From my reader, in an e-mail:
She WAS a crippled hillbilly Emily Dickinson, and there ain't a damn thing wrong with that. It's as if [Downes] has to assure himself she is "more" than that, or he can't deal with his own admiration. The idea that a crippled hillbilly knows more than he does about sin and redemption, the meaning of life, the horrors of deception, etc. ... well, that just can't happen. So, he elevates her, supercrip style, yet even ultimately denies her that full status.
In fact, though he fails to make the connection between O'Connor's lupus, her use of crutches to get around and the frequent disability of her fictional characters, Downes does list several memorable ones:
O'Connor's characters shimmer between heaven and hell, acting out allegorical dramas of sin and redemption.
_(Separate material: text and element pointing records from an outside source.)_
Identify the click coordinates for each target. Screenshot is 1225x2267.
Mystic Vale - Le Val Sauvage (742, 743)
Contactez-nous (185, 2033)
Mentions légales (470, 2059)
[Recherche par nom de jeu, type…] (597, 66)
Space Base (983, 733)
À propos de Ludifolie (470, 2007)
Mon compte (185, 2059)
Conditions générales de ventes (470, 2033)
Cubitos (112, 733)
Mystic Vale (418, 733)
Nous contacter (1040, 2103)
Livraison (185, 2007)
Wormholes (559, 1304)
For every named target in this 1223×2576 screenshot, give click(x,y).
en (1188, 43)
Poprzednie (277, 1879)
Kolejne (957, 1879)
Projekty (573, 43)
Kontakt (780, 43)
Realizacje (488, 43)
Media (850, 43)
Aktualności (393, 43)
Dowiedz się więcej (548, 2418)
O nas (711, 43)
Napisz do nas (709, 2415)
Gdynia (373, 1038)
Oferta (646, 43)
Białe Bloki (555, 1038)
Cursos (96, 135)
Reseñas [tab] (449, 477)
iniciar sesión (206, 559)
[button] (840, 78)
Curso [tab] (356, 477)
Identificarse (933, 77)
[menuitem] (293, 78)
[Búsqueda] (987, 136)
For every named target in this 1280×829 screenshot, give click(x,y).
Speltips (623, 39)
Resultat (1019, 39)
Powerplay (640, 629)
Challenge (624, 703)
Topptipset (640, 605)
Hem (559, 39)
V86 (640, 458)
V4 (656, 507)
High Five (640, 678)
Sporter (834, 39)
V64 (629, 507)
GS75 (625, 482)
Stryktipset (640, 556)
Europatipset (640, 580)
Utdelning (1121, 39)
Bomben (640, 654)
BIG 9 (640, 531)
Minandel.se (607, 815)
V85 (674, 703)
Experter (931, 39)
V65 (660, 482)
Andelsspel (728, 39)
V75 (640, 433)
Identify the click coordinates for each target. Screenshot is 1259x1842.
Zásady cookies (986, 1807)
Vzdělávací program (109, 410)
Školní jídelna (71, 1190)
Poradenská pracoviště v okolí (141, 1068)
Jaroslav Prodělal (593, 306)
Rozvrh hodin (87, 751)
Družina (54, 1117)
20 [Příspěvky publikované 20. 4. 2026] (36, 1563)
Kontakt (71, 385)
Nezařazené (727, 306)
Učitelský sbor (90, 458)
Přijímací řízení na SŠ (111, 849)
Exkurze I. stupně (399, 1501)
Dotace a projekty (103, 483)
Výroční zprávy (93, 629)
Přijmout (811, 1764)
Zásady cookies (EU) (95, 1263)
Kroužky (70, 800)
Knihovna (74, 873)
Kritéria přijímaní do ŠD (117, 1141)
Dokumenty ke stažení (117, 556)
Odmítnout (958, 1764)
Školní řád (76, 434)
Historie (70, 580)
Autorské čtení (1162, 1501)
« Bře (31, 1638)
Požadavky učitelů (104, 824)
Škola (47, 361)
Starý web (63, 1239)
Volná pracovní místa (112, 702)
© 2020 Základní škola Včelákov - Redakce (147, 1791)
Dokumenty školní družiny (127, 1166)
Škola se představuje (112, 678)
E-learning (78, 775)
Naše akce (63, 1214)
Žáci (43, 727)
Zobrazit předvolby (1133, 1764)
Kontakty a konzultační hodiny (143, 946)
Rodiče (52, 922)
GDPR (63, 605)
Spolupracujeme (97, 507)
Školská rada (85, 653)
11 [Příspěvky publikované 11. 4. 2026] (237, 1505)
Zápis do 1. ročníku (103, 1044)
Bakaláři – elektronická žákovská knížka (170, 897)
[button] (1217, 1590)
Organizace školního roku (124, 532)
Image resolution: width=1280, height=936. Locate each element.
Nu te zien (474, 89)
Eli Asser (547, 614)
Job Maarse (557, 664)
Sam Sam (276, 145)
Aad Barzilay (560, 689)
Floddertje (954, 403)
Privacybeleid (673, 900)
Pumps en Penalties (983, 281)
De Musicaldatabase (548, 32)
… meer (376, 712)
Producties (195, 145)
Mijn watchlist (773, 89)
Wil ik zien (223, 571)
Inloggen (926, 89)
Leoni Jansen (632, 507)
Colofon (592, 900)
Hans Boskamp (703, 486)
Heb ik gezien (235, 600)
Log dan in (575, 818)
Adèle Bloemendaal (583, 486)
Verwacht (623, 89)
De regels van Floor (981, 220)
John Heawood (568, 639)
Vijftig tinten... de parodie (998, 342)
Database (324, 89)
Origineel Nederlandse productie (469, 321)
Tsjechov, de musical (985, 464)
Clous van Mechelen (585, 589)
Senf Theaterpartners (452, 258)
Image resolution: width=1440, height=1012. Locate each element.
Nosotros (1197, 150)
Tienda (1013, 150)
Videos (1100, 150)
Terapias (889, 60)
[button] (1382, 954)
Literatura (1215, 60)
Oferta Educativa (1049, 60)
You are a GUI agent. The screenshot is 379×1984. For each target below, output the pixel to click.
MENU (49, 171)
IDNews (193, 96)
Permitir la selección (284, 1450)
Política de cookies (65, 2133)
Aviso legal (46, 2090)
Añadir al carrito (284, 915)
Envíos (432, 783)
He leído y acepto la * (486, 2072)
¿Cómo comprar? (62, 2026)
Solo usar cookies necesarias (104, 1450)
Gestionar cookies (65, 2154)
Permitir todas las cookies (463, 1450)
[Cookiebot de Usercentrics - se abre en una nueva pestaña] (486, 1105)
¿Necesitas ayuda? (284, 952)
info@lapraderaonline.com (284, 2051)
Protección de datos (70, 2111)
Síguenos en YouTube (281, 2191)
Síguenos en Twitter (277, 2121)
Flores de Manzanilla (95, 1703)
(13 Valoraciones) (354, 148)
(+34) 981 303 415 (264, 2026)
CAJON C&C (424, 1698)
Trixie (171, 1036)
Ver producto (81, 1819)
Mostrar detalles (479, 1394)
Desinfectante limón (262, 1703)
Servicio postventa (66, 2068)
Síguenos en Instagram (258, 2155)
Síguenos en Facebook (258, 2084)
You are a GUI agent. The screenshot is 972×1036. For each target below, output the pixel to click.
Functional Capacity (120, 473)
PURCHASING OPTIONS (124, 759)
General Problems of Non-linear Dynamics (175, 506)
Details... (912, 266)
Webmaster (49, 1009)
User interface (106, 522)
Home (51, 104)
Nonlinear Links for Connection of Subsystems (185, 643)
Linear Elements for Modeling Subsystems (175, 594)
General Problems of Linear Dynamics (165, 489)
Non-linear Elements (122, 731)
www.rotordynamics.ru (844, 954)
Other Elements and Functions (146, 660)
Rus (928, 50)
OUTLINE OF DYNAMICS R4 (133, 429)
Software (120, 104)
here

There's Hazel Motes, the sunken-eyed Army veteran who tries to reject God by preaching "the Church of Christ Without Christ, where the blind don't see, the lame don't walk and what's dead stays that way." Hulga Hopewell, the deluded intellectual who loses her wooden leg to a thieving Bible salesman she had assumed was as dumb as a stump. The pious Mrs. Turpin, whose heart pours out thank-yous to Jesus for not having made her black or white trash or ugly. Mrs. Freeman, the universal busybody: "Besides the neutral expression that she wore when she was alone, Mrs. Freeman had two others, forward and reverse, that she used for all her human dealings."
Then he says, emphatically: "These people can't be real." Much like O'Connor herself, who -- thank God -- is not the "crippled hillbilly Emily Dickinson" he was afraid she might be.